→ **PROBLEM STATEMENT**
Transcribe exactly the line in which "Switch to the" occurs, plus every line that comes after it up to the end of the entries.

───── SOURCE MATERIAL ─────

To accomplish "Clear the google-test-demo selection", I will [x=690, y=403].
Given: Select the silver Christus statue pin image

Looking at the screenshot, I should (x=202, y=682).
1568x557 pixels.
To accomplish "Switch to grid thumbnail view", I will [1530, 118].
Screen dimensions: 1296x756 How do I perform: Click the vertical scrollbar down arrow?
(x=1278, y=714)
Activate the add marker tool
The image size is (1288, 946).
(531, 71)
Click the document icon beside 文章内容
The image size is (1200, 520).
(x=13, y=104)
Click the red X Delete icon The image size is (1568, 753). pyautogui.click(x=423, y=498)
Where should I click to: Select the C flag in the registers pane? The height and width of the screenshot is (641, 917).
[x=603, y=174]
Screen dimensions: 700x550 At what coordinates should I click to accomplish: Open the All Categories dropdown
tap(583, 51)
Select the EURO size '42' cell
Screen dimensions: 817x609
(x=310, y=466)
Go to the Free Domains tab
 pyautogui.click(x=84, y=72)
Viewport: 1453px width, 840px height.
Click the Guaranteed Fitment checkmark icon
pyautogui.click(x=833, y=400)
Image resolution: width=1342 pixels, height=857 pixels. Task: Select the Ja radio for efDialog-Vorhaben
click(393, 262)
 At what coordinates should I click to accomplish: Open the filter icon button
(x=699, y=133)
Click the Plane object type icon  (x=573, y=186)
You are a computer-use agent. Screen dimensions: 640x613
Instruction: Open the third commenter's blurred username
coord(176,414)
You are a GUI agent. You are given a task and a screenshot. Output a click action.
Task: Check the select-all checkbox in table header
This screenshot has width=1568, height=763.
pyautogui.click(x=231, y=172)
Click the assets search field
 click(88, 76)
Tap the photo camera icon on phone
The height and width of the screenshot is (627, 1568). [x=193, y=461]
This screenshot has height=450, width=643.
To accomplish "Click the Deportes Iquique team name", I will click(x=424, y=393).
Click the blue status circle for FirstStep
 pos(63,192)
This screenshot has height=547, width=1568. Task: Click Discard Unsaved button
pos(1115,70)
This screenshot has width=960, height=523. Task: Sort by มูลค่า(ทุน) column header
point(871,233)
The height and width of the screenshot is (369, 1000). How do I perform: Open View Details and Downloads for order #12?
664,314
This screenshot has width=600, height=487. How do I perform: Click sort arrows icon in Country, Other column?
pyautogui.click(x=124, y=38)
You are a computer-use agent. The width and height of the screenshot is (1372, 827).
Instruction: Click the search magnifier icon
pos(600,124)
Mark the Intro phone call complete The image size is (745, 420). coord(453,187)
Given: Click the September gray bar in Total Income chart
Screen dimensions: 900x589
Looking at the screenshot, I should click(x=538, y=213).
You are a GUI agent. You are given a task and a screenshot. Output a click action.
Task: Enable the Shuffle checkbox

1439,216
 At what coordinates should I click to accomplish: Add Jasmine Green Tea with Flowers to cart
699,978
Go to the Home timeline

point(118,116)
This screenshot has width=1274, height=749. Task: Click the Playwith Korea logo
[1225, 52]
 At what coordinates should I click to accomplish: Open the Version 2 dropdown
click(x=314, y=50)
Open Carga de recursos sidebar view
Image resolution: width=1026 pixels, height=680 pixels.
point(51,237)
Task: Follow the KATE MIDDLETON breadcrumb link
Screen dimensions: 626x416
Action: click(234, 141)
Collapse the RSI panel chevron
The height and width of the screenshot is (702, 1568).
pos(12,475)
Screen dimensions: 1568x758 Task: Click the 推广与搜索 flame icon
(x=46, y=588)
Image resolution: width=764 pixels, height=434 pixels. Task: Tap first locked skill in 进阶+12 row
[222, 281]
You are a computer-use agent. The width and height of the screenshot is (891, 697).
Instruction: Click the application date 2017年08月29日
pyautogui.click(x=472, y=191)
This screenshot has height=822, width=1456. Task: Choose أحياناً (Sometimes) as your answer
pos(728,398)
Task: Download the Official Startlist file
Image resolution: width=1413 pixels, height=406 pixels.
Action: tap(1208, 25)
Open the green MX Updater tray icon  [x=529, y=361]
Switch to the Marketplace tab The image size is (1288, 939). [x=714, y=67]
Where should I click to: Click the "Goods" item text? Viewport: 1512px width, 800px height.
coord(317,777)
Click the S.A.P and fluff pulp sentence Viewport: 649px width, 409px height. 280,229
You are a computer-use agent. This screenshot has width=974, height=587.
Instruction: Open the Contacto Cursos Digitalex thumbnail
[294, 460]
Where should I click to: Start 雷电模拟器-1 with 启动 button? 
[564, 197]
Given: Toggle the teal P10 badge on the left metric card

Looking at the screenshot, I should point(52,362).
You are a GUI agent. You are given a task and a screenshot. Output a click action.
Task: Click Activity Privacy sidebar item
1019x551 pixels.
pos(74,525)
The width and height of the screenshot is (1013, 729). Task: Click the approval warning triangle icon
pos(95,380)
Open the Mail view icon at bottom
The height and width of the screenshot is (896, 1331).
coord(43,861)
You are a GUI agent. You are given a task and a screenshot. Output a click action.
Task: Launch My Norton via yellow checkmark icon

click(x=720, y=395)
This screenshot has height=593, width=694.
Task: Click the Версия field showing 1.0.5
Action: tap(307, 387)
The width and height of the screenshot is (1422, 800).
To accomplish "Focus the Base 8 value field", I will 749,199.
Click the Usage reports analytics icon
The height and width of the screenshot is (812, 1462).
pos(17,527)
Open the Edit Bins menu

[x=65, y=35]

─────

→ **THE COMPLETED TASK**
Switch to the Marketplace tab The image size is (1288, 939). [x=714, y=67]
Where should I click to: Click the "Goods" item text? Viewport: 1512px width, 800px height.
coord(317,777)
Click the S.A.P and fluff pulp sentence Viewport: 649px width, 409px height. 280,229
You are a computer-use agent. This screenshot has width=974, height=587.
Instruction: Open the Contacto Cursos Digitalex thumbnail
[294, 460]
Where should I click to: Start 雷电模拟器-1 with 启动 button? 
[564, 197]
Given: Toggle the teal P10 badge on the left metric card

Looking at the screenshot, I should point(52,362).
You are a GUI agent. You are given a task and a screenshot. Output a click action.
Task: Click Activity Privacy sidebar item
1019x551 pixels.
pos(74,525)
The width and height of the screenshot is (1013, 729). Task: Click the approval warning triangle icon
pos(95,380)
Open the Mail view icon at bottom
The height and width of the screenshot is (896, 1331).
coord(43,861)
You are a GUI agent. You are given a task and a screenshot. Output a click action.
Task: Launch My Norton via yellow checkmark icon

click(x=720, y=395)
This screenshot has height=593, width=694.
Task: Click the Версия field showing 1.0.5
Action: tap(307, 387)
The width and height of the screenshot is (1422, 800).
To accomplish "Focus the Base 8 value field", I will 749,199.
Click the Usage reports analytics icon
The height and width of the screenshot is (812, 1462).
pos(17,527)
Open the Edit Bins menu

[x=65, y=35]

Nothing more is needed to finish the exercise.